This interview has been (very lightly) edited for concision and clarity.
‘The Warriors’ original movie poster
Why does “The Warriors” still resonate with people? One, it’s a good story. It’s different. It’s not like your usual movie. At the same time, it’s a very approachable, comprehensible story. It’s about the most fundamental of human values that led us out of the caves, which are physical courage, loyalty, questions about who we are, and codes of conduct about how we behave with one another — all of which go unstated in the movie.
The gangs in the movie aren’t bad, per se. It was one of the first gang movies that accepted the institution of gangs not as a hostile, antisocial force, but basically, as a defensive measure by people who had very little in life for their territory, their turf.
You told The Daily Beast you think the movie is “halfway a musical.” Will you elaborate on that? I think what I was struggling to say was that it could be a musical, but I don’t know what the hell I was saying.
It’s funny you say it could be a musical because I’m sure you’re aware that Lin-Manuel Miranda is turning the book into a musical. Are you involved in the Broadway adaptation? I’ve heard about it. I’ve heard the rumors, and he’s a great man. But I don’t know anything about it.
How is your movie different from Sol Yurick’s novel? The book is written in the style of social realism from a very left point of view. That was just not the movie I wanted. I wanted a dystopian, near-future sensibility with a comic book style. I wanted it to have a real sense of propulsion because it’s a simple story, and the best way to deal with simplicity is to keep it moving. Sol didn’t like the movie and didn’t like me. We only met a couple of times but that’s usually what happens when you change things in a story, and I made it a very different movie than the book.
I wanted the movie to be in touch with the Greek literature that spawned it, so I went back and recreated things that were based upon incidents from Xenophon’s “March of the 10,000,” which is a great read, by the way. I guess I shouldn’t say this: It’s a lot better read than “The Warriors” novel.
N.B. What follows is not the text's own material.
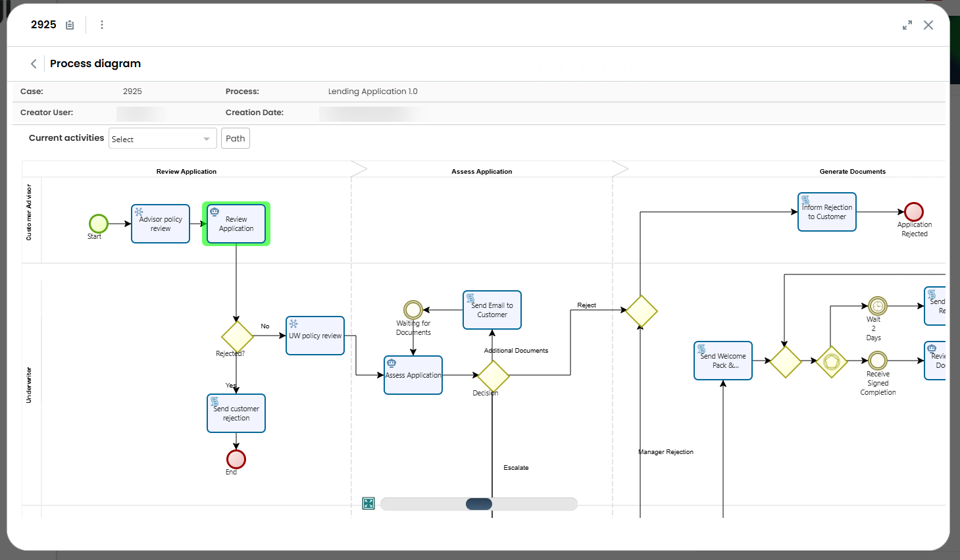
Task: Click the Generate Documents phase header
Action: 852,171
Speaking of the comic book style of “The Warriors,” what do you think of the genre? Twenty or 30 years ago I used to say how much I like comics and I thought they were a good training ground for screenwriting in many ways. They’re illustrative of how much story you can get into a concise form. But my most consistent criticism of the films that I see is they’re too goddamn long. You know, they make their point and then they make the same point 10 times. I remember Jacques Demy told me Americans had forgotten one of the most important lessons that they had given the world: the perfect length for a movie was 90 minutes. Jacques Demy was a wonderful man. “The Umbrellas of Cherbourg” is one of my favorite films. I think it’s a masterpiece.
Yurick’s novel is also very much about race but your movie isn’t. I didn’t want to make something about race — I wanted to make it about class. Cyrus’ big speech is about the dispossessed who were facing income inequality, which is also a big issue these days. That’s the underlying theory of who these kids were and the film accepted their values.
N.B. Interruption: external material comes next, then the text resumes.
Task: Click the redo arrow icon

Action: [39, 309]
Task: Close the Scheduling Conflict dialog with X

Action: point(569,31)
There’s nothing in the movie that says “Jesus Christ, what a fucking shame it is they’re not going to be lawyers and doctors.” I didn’t want to make a movie like that. In other words, I didn’t want to say what’s tragic here is they’re not middle class.
In the book, The Coney Island Dominators is a Black/Hispanic gang. In the movie you renamed them The Warriors and you added characters of other races to the gang. That’s because, again, it’s about class, not race. You have to remember that I was a hired hand, and the studio and I did not get along. I think they took the view I was hired hand and I had a larger view of my duties. [Laughs.] I’m sure that some of the problems were probably my fault, but I proposed early on that we do the whole movie only with people of color. Now this idea lasted about 35 seconds with the studio. They did not see it that way. As a matter of fact, I probably shouldn’t say this, they objected to how many people of color we had in the movie.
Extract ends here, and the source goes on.